— SUPPLIED TEXT —
BEGIN

We began to pray that God would show us what to do next. Where do we go from here? A couple of months past. First trimester came and went and I was starting to feel better & more energetic. We had been invited to Lubbock to attend a 40th wedding anniversary for some of our dearest friends and mentors in May. A couple of weeks prior to that trip, I so happened to remember that I had a friend on Facebook that worked at an adoption agency based out of Lubbock! A girl that we used to go to church with when we lived there years ago. So I sent her a quick Facebook message that went something like this…”Hey girl, would it be possible to come by on Friday, May 22 for a quick meeting to learn more about your agency?” To which she quickly responded saying that we could and that the director of the agency was available that afternoon at just the perfect time when we would be pulling into town after our 8 hour drive. All set.

END

— REQUIRED WORK —
Continue the personal account of arranging a visit to a Lubbock adoption agency, beginning right after its final sentence, "All set." The material placed after this text is separate from it.

— DATA RECORDS —
BEGIN

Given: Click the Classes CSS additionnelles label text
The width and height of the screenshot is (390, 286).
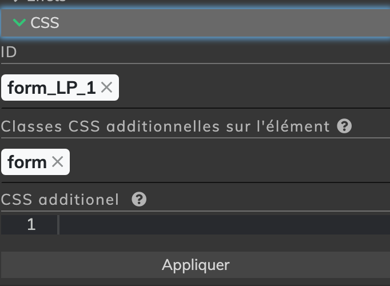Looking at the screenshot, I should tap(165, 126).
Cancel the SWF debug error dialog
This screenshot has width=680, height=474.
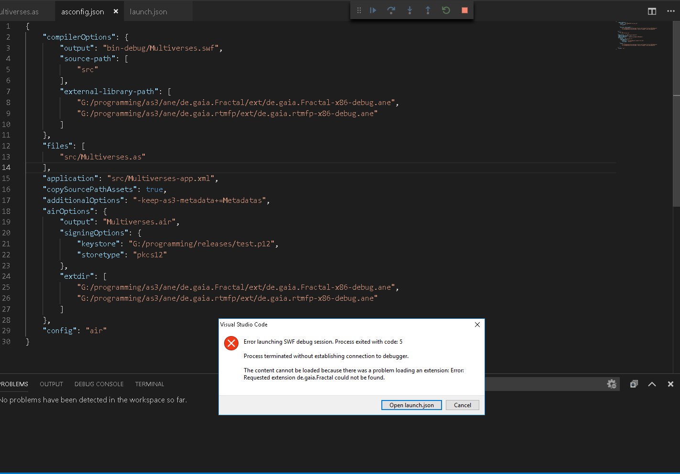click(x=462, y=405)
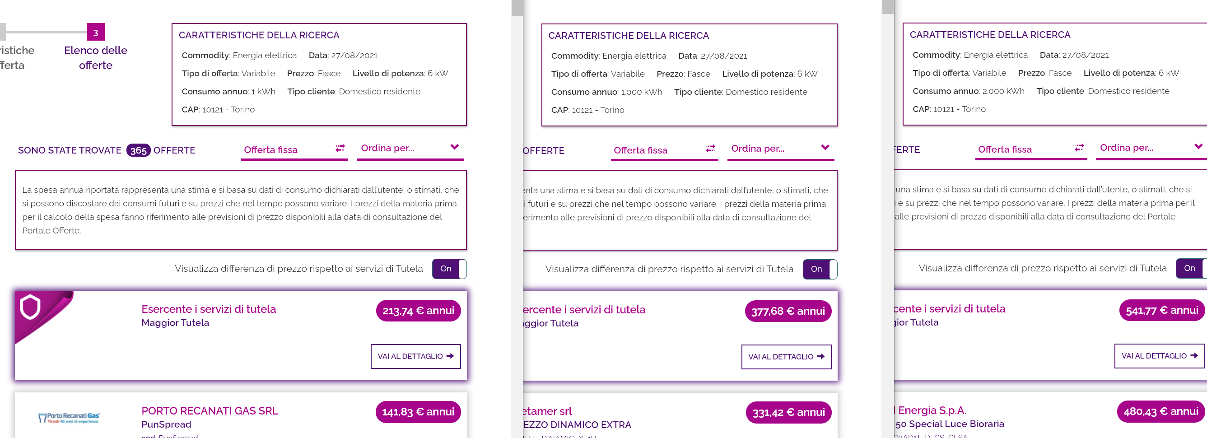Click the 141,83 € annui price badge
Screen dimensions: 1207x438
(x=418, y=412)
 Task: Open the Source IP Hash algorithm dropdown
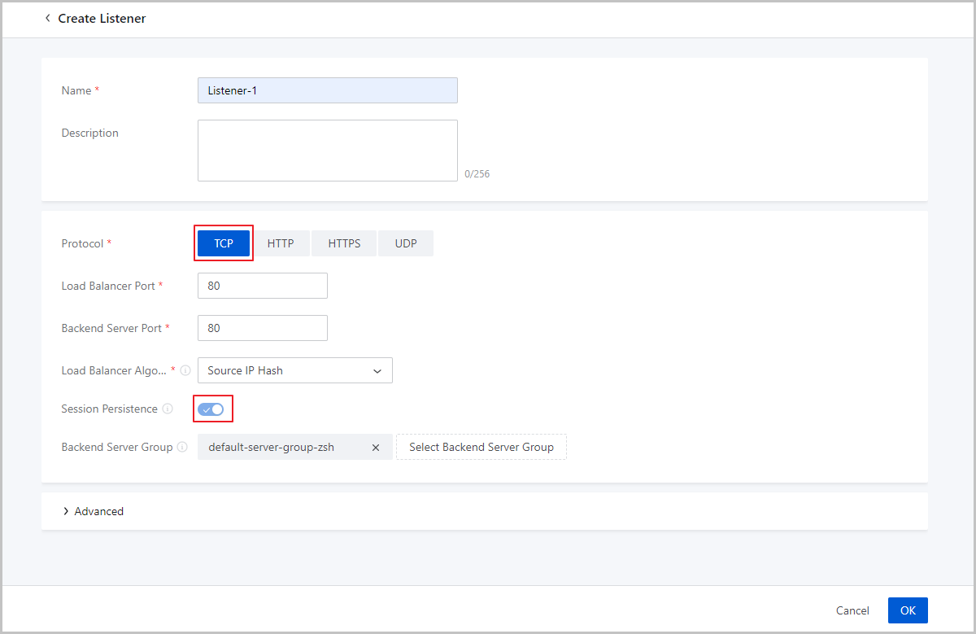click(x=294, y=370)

END
BEGIN

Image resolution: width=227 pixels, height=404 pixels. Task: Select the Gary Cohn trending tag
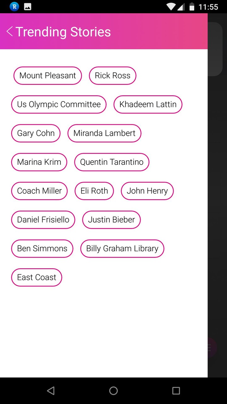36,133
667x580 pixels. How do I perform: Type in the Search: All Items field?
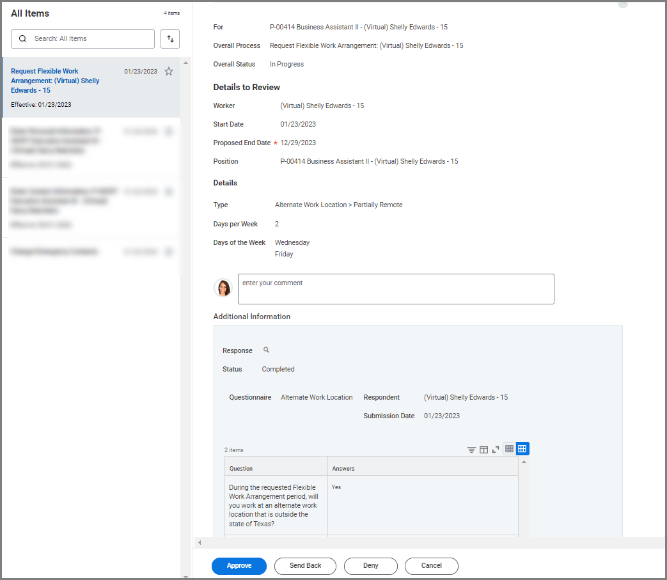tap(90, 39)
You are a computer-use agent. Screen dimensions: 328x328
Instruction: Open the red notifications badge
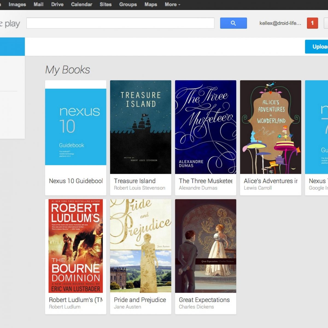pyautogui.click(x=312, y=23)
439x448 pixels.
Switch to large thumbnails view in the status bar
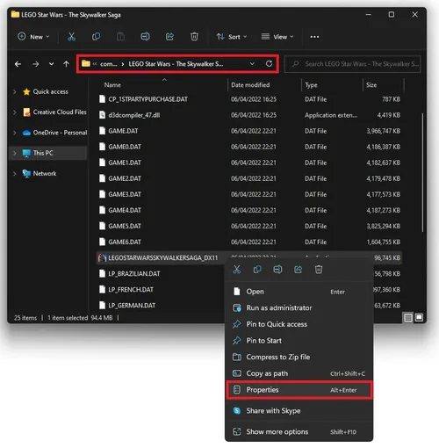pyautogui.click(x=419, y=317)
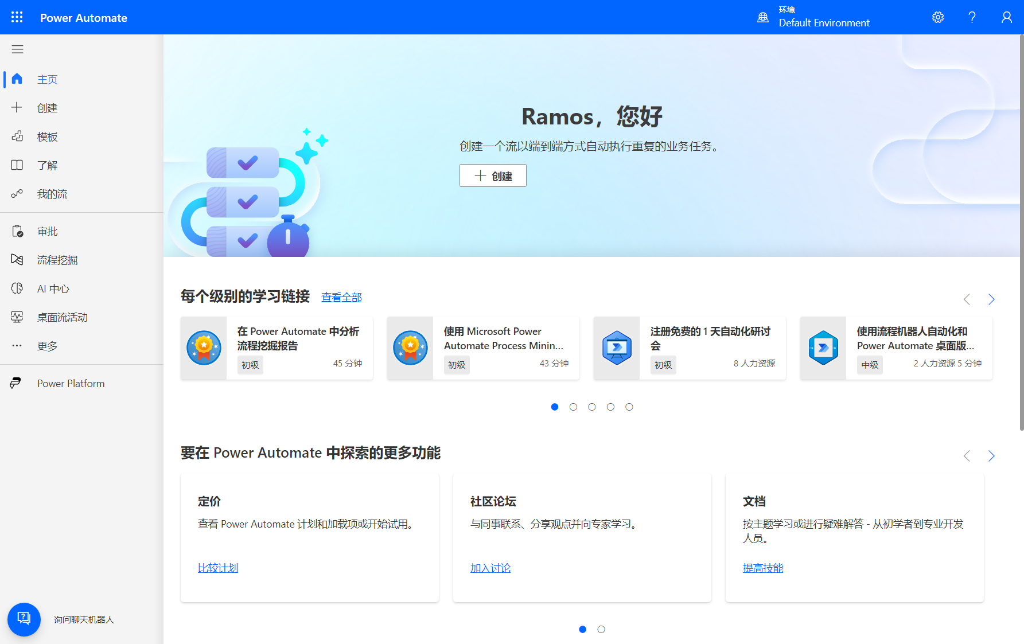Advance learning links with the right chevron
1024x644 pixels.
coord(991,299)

END
BEGIN

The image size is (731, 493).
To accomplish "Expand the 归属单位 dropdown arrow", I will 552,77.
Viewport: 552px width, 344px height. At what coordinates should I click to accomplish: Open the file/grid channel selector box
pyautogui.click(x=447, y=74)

END

— ANSWER TO THIS TASK —
The day before our trip, we went to the doctor for the big gender reveal. We currently have two beautiful girls who fill our lives with much joy and a little drama. :) We’ve always known in our hearts, we were supposed to have a son and assumed it would be through adoption. With this pregnancy surprise, we thought it would be so cool if it were a boy so we could have 2 sons since we have 2 daughters. 4 kids! WOW. We never really expected to have that many! #thoseDixons were about to go from 4 to 6! As soon as they put the ultrasound instrument on my growing tummy, he revealed himself proudly! It’s a boy! Tears of joy filled our eyes as we watched them explore our precious son who we had already chosen a name for, Miles Clark. It was a special moment and we felt God’s presence surround us. Sharing this news with family and friends made for a fun day! We were excited to learn all of this before heading West to celebrate with our friends.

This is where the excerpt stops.